There shouldn't be any difference between those launch methods having access. They're run with the same PATH setting (since it didn't show up in the environment diff). And it looks like the way it finds the path to the daemon binary on nix systems is here: https://github.com/NixOS/nixpkgs/blob/master/pkgs/applications/networking/syncthing-gtk/paths.patch. That @syncthing@is expanded to point to the full path in the nix store of the syncthing binary, and indeed I can see that the configuration.py in my syncthing-gtk install does have a hardcoded path to syncthing (which is how I got the path to start the daemon manually from the command line).
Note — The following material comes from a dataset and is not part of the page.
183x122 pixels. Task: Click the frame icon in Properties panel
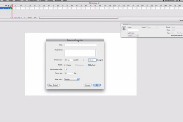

Since it's using a hardcoded path, it's hard to see how the external environment could affect whether it can see the daemon binary (short of removing the daemon package from the nix store).

Is there some way to get more information about what happens when it tries to launch the daemon?

0.9.4 just hit nixpkgs unstable, so I'll install that and see if it makes a difference.

cumber commented 6 years ago

No, 0.9.4 hasn't changed anything. :/

kozec commented 6 years ago

Frankly, Nix is still kind of black magic for me, but maybe @jtojnar would have idea what could be causing it?

jtojnar commented 6 years ago

@cumber Could you share an excerpt of your system configuration (xmonad set-up and syncthing-gtk startup)?

cumber commented 6 years ago

This is really weird.

With a bit of hacking to add extra debug messages, I can see that in the failing case (started by xmonad) check_daemon_running (from syncthing_gtk/tools.py) returns True first time (which seems to cause the connect_dialog to be set, which causes it not to check if the daemon is running anymore, it just keeps retrying to connect). It does so because the killall command is returning with an exit status of 0, even though when I replaced the -q with -v and captured the output, killall is still printing syncthing: no process found to its stderr. syncthing-gtk never actually tries to start the daemon.

When I run the exact same hacked version manually from inside my desktop, the killall command returns 1, so check_daemon_running returns False.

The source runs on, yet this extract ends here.